## GIVEN ENTRIES
►

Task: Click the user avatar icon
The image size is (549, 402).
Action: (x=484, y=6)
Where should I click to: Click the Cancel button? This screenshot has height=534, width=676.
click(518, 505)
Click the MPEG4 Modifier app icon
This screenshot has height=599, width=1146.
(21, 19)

◄

## WHAT IS REQUIRED
Word for word, repeat the lines from the one holding "Where should I" through the last line of the entries, both included.

## SOLVED EXERCISE
Where should I click to: Click the Cancel button? This screenshot has height=534, width=676.
click(518, 505)
Click the MPEG4 Modifier app icon
This screenshot has height=599, width=1146.
(21, 19)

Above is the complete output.